India’s Evolving Governance and Ethics
- India is making strides toward the implementation of a Digital India AI Act, with the Ministry of Electronics and Information Technology (MeitY) issuing advisories on content labelling, bias prevention, and restrictions on deepfakes. However, a formal AI law is still under development.
- In January 2025, the newly established AI Safety Institute, part of the IndiaAI initiative, will focus on establishing standards, risk frameworks, and damage detection, initially supported by ₹20 crores of public funding.
- Odisha’s AI Policy-2025 is a pioneering state-level framework that emphasizes AI infrastructure, skills development, and ethical considerations, deploying AI officers across various government departments.
- In June 2025, OpenAI signed a memorandum of understanding (MoU) with the IndiaAI Mission to train one million teachers and to provide API credit funding to startups focused on developing applications in local languages.
United States
- Currently, there is no comprehensive federal law governing artificial intelligence (AI), but 45 states in the U.S. have introduced approximately 550 bills related to AI. These bills focus on various issues, including privacy, liability, and workplace safety.
- Additionally, the AI Environmental Impacts Act of 2024, proposed in the Senate, along with several state-level bills, seeks to monitor the environmental impact of AI, particularly regarding emissions from data centres.
Conclusion
As we move through 2025 and beyond, Artificial Intelligence (AI) is no longer a distant concept but a transformative force that is redefining economies, governance, warfare, and daily life.
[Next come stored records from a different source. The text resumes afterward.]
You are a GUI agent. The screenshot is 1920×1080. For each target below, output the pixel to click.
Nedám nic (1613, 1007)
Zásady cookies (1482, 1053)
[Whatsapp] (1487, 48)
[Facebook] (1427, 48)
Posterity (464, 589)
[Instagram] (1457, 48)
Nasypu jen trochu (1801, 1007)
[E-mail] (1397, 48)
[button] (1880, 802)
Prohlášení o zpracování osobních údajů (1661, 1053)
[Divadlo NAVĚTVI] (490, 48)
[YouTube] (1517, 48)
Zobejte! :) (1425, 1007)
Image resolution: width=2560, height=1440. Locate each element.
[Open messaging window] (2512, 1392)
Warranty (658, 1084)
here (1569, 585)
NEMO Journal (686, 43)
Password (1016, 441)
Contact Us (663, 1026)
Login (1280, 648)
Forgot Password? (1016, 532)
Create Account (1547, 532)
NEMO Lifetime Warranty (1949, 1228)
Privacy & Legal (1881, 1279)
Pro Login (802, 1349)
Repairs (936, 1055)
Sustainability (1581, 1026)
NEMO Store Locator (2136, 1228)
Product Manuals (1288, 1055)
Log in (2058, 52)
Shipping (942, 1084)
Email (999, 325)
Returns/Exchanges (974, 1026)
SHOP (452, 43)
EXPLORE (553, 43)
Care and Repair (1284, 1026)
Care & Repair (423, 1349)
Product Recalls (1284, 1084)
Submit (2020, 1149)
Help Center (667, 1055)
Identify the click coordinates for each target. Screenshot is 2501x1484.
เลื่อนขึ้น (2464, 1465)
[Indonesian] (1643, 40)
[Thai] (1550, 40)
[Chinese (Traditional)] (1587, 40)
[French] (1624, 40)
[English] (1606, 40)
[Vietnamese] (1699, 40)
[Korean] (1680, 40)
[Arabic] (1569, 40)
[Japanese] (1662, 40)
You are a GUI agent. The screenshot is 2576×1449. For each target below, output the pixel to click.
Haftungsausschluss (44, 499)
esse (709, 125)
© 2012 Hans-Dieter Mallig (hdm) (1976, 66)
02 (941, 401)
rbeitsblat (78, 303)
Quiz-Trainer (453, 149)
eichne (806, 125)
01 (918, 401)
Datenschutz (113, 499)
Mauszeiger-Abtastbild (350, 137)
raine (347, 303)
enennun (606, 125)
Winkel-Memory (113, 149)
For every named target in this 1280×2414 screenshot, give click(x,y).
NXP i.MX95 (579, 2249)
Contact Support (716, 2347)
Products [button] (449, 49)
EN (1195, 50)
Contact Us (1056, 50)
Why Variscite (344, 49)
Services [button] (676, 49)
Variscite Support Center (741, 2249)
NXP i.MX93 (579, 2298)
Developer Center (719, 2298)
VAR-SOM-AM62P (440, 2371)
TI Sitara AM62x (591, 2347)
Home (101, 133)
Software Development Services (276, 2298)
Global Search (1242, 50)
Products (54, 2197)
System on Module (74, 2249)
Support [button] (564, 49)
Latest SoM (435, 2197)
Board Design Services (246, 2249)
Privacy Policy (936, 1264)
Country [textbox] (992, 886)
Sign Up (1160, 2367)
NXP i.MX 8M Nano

With rapid advancements in generative AI and multimodal models, along with significant global investments and evolving policy frameworks, AI is reshaping the very foundations of power, productivity, and possibility.
The global race for AI dominance, led by the U.S., China, and the European Union, is intensifying. Developing nations like India aim to balance innovation with ethical oversight. While the technology promises unprecedented economic benefits, it also raises critical concerns about energy consumption, workforce disruption, regulatory inconsistencies, and ethical accountability.
International treaties and summits have started to establish a foundation for collaborative AI governance. However, significant disparities remain in national approaches, particularly regarding transparency, surveillance, and data sovereignty. Additionally, the emerging era of agentic AI, quantum integration, and biotech convergence indicates a paradigm shift in how societies interact with machines—not merely as tools but as autonomous systems that will influence our choices, cities, and civilizations.
Ultimately, the future of AI depends not only on technological breakthroughs but also on our collective ability to guide its development—responsibly, inclusively, and sustainably. The decisions made today will determine whether AI becomes a catalyst for shared prosperity or deepened inequality. Therefore, it is essential for governments, industries, academia, and civil society to work together to create a framework that maximizes innovation while safeguarding human values, rights, and dignity.